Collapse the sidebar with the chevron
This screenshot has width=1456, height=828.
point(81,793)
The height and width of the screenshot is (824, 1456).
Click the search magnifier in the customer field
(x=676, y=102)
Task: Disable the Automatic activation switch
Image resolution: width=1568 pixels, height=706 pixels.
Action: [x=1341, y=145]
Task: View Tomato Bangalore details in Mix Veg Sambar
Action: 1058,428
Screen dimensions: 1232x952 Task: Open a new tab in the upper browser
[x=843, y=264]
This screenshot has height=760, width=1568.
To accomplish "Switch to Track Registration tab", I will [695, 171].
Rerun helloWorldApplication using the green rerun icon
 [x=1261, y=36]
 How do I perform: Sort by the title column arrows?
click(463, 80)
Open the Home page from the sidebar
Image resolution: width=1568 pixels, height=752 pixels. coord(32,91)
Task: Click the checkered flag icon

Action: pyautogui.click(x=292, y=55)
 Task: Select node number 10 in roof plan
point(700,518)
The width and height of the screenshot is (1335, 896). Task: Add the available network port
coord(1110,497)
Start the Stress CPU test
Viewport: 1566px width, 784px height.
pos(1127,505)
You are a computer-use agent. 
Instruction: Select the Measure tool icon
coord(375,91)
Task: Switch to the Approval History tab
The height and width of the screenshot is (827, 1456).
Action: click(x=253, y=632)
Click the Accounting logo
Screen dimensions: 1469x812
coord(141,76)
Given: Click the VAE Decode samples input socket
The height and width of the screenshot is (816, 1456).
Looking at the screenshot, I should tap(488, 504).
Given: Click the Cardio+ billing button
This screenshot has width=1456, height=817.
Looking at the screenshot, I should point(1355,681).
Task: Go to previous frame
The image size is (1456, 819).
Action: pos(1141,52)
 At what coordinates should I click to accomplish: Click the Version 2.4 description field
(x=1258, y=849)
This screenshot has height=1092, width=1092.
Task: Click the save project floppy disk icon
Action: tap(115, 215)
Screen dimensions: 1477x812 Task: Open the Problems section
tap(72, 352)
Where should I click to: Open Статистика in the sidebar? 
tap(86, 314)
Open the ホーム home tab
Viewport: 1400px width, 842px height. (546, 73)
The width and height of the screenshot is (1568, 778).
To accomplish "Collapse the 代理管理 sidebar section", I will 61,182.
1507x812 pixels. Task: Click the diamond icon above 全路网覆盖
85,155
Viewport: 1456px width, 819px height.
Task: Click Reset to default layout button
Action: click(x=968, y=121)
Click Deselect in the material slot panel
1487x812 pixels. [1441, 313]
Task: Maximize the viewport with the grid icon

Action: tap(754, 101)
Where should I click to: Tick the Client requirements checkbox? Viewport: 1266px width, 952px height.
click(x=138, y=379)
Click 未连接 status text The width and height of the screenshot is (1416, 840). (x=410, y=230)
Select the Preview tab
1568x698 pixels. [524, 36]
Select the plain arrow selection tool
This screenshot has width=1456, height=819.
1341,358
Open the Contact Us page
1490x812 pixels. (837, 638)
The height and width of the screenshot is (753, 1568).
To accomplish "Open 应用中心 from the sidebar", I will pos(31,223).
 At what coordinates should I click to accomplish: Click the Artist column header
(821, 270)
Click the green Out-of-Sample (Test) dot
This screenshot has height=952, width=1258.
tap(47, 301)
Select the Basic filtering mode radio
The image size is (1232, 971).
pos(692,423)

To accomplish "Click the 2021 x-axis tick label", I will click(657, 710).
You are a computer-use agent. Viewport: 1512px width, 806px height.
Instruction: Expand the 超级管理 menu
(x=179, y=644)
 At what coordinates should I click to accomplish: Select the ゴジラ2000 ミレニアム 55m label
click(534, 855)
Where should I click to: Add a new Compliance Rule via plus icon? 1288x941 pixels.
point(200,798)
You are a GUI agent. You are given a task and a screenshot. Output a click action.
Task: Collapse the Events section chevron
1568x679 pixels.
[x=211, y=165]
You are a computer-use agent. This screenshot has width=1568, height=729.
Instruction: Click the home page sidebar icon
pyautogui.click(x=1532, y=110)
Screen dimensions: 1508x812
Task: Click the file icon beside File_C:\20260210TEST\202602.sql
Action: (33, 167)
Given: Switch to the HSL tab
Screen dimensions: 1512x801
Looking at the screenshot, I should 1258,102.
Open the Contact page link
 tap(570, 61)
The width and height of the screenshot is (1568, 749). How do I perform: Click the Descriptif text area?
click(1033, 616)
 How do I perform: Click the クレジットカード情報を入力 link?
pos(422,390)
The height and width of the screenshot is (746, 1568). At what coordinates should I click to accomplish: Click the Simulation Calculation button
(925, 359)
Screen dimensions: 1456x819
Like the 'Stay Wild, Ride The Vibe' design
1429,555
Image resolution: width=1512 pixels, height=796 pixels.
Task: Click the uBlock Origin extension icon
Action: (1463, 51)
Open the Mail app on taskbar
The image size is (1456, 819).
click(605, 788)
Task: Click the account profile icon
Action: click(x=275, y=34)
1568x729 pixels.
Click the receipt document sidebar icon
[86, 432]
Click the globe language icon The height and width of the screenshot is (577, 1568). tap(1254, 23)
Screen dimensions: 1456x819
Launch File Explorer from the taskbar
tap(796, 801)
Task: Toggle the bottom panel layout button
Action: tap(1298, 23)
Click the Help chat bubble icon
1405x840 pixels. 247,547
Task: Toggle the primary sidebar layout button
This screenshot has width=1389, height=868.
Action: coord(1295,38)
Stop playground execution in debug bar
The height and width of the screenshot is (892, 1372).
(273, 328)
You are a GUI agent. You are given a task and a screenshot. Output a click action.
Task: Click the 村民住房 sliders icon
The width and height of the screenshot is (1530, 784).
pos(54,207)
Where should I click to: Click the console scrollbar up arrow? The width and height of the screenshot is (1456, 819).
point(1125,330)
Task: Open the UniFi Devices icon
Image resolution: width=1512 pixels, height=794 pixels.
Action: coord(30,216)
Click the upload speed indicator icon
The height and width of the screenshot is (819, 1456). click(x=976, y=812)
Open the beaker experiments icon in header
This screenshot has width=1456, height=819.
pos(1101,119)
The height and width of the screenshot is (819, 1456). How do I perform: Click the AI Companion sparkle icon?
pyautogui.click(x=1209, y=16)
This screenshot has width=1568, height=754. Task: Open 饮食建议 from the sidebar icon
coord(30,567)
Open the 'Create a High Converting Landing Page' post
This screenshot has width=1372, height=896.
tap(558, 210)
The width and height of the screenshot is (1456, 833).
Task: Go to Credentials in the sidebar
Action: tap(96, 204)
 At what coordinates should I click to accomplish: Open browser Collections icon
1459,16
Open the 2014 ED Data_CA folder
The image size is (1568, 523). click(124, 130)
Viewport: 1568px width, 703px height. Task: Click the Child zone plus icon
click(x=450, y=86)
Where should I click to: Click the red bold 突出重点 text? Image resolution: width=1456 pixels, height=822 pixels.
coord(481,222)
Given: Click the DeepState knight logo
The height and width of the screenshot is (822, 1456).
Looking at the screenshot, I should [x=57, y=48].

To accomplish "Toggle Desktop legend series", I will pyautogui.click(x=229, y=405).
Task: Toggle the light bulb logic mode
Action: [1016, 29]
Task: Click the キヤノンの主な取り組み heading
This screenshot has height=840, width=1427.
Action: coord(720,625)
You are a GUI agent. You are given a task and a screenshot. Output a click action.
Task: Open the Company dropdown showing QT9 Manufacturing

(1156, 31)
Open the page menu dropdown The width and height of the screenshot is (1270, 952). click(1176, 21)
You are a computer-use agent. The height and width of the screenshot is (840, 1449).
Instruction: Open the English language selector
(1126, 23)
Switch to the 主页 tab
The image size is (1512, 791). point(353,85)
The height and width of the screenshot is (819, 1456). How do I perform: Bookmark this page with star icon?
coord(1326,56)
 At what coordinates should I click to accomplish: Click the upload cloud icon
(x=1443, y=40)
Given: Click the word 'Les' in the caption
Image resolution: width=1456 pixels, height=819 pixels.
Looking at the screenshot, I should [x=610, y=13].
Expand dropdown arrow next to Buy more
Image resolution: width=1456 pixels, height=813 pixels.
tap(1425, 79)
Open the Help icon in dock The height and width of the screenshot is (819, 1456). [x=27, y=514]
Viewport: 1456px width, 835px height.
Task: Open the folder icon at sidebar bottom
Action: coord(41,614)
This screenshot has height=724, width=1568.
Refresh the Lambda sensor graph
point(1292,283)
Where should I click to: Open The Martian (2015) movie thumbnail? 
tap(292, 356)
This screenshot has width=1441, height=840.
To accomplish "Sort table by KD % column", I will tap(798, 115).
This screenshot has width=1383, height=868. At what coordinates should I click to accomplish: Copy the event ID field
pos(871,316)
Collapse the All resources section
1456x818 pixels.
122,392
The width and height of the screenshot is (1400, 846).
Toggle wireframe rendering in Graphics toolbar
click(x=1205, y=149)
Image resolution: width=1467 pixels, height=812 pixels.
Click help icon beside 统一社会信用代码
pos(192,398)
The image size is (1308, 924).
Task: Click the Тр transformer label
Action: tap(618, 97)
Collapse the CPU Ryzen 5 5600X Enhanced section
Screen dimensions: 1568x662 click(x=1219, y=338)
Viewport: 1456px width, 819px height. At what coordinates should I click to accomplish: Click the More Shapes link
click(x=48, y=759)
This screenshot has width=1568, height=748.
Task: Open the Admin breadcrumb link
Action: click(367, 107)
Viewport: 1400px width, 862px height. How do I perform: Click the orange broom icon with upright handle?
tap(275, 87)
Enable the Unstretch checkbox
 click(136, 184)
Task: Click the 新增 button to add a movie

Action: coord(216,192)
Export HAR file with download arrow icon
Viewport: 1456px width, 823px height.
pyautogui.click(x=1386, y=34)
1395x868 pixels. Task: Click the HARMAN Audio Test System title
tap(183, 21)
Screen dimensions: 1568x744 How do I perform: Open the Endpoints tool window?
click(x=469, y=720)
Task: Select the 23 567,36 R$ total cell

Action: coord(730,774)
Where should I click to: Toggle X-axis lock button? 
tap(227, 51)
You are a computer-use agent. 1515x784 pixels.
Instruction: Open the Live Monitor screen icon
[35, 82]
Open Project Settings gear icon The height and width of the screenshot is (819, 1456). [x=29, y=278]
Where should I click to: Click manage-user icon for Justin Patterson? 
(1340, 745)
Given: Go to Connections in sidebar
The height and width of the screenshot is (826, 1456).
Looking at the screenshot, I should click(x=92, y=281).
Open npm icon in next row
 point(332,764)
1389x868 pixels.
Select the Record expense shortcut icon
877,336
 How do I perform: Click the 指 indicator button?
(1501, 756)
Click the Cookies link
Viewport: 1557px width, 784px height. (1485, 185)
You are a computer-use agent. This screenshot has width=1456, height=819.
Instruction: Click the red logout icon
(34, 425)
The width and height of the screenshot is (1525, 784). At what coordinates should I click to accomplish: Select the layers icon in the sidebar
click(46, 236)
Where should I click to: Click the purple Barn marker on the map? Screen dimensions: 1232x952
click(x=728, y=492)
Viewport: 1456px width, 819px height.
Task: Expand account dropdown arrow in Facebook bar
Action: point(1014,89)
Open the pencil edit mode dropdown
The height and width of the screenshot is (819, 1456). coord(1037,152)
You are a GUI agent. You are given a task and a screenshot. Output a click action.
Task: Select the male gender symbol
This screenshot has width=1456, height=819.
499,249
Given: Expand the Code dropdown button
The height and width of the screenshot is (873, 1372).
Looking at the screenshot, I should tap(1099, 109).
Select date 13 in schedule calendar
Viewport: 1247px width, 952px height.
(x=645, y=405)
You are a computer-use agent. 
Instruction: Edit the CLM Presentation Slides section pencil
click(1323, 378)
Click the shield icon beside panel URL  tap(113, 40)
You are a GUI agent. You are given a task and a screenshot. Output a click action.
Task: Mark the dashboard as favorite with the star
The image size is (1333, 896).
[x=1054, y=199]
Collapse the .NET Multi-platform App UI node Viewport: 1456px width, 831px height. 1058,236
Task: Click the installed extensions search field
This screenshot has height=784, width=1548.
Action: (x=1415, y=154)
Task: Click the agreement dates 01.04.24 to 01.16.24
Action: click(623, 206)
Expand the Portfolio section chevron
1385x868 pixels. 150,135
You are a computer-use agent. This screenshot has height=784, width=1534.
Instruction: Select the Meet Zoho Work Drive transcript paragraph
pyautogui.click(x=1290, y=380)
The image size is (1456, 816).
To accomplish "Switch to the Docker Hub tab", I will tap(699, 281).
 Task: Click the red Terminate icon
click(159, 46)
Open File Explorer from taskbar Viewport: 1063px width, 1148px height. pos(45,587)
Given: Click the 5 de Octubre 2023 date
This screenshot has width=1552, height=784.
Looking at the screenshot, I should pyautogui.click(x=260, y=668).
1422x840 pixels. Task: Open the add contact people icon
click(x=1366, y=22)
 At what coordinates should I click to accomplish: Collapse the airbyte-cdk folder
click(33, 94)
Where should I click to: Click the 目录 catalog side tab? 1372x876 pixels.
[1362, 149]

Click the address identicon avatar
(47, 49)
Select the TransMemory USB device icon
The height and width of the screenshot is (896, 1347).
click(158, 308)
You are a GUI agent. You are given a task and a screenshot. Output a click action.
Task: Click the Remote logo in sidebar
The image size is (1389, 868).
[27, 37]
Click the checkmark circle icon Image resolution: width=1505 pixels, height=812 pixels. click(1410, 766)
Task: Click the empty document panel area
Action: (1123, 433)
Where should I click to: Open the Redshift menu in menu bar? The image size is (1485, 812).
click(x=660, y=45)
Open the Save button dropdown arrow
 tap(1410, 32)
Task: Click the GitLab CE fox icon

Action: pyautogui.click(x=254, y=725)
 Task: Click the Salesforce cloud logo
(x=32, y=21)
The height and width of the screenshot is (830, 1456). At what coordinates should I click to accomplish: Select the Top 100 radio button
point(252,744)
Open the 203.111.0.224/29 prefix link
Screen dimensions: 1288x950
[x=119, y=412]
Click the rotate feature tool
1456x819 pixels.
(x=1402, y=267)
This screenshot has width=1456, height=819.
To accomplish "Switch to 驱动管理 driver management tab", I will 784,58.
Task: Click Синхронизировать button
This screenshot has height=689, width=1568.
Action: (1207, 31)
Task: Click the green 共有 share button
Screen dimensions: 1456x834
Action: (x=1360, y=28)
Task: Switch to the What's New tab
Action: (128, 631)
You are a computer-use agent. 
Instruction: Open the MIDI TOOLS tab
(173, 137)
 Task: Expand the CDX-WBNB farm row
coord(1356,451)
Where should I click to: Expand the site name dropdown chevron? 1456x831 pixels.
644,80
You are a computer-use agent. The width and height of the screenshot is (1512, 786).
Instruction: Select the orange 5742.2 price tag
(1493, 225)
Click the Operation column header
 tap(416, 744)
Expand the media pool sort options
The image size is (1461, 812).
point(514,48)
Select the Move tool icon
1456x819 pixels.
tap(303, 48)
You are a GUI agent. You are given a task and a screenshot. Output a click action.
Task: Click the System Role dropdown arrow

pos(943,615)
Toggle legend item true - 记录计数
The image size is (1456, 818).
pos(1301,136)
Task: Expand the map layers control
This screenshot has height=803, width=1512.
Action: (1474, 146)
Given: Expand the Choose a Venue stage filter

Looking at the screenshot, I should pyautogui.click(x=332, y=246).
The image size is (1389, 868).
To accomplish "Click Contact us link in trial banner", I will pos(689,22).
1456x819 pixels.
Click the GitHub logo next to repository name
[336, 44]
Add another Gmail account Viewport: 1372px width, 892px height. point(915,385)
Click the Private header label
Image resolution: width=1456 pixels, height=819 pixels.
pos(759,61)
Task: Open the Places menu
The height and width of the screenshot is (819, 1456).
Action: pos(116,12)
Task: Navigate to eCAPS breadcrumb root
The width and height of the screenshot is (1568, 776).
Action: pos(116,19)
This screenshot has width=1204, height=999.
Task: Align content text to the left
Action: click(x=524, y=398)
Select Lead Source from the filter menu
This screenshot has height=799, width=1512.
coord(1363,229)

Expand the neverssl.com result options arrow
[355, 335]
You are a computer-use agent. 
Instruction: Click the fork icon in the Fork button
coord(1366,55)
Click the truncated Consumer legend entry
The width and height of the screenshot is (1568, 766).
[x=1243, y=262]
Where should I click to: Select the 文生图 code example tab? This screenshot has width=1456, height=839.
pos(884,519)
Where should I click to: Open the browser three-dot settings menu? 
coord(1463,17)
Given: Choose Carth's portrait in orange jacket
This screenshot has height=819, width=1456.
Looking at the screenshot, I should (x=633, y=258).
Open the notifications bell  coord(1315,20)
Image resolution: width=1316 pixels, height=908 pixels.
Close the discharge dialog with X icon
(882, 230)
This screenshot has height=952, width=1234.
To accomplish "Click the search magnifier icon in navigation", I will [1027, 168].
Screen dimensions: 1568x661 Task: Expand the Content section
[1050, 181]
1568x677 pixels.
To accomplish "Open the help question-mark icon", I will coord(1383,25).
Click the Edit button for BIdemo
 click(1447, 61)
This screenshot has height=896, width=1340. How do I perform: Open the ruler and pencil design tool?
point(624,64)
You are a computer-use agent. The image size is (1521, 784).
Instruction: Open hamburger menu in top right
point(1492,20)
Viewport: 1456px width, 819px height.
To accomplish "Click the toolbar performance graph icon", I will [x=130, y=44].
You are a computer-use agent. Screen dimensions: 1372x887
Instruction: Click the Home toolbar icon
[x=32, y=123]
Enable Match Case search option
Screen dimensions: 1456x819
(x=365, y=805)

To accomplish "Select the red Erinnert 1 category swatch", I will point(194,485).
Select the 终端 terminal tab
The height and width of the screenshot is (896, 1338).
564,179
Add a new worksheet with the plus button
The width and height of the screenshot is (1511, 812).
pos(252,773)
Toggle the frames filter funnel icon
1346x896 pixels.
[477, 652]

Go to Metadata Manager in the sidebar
........
Find where the line with "Where should I click to: Tick" sits in the material above, then copy exactly from it through the line with "Select the plain arrow selection tool". Add no other line.

Where should I click to: Tick the Client requirements checkbox? Viewport: 1266px width, 952px height.
click(x=138, y=379)
Click 未连接 status text The width and height of the screenshot is (1416, 840). (x=410, y=230)
Select the Preview tab
1568x698 pixels. [524, 36]
Select the plain arrow selection tool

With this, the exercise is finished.